■ Your task ■
Beginning with the first line of the entries below, quote each line until you reach and include the line with "You are a computer-use".

■ Study material ■
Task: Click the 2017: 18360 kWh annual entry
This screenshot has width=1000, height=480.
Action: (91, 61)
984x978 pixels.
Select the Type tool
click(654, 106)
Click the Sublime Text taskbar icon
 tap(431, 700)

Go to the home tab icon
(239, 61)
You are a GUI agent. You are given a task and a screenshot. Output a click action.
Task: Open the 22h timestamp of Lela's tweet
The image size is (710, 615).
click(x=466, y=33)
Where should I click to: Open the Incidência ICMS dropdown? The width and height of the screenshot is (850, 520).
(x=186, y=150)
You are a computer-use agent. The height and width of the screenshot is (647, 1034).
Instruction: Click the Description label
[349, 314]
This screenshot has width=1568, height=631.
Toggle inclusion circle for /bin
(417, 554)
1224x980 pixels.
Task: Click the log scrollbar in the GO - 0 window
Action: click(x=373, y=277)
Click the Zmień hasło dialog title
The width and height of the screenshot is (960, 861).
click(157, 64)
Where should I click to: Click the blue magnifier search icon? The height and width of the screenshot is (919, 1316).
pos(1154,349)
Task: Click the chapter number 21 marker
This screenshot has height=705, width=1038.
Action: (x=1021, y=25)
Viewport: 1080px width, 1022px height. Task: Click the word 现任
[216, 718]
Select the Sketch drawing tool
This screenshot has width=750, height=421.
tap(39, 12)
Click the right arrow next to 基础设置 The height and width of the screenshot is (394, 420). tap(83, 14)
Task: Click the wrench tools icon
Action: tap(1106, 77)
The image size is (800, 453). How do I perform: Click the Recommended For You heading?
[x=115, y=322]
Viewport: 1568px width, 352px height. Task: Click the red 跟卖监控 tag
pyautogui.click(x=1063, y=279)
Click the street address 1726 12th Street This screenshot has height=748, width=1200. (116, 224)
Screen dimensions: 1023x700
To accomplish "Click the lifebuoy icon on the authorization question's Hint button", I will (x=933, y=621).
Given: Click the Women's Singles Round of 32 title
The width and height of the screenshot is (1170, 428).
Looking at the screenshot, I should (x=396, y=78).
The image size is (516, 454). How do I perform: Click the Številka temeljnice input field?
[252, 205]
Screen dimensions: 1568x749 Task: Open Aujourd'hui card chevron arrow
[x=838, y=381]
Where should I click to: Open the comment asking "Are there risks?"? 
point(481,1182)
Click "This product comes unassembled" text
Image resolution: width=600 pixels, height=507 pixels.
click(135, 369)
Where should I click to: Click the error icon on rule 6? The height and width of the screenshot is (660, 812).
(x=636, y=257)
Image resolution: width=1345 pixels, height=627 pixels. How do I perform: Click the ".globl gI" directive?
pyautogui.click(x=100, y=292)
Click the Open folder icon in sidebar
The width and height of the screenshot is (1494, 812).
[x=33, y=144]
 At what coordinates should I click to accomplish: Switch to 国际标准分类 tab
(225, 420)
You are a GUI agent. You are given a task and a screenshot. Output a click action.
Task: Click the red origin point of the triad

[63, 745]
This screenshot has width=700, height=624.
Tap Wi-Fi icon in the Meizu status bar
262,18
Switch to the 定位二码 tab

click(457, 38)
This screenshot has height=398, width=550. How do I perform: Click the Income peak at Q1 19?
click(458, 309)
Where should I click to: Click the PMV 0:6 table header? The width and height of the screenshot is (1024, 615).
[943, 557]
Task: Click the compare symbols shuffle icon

■ Solution ■
Task: Click the 2017: 18360 kWh annual entry
This screenshot has width=1000, height=480.
Action: (91, 61)
984x978 pixels.
Select the Type tool
click(654, 106)
Click the Sublime Text taskbar icon
 tap(431, 700)

Go to the home tab icon
(239, 61)
You are a GUI agent. You are given a task and a screenshot. Output a click action.
Task: Open the 22h timestamp of Lela's tweet
The image size is (710, 615).
click(x=466, y=33)
Where should I click to: Open the Incidência ICMS dropdown? The width and height of the screenshot is (850, 520).
(x=186, y=150)
You are a computer-use agent. The height and width of the screenshot is (647, 1034).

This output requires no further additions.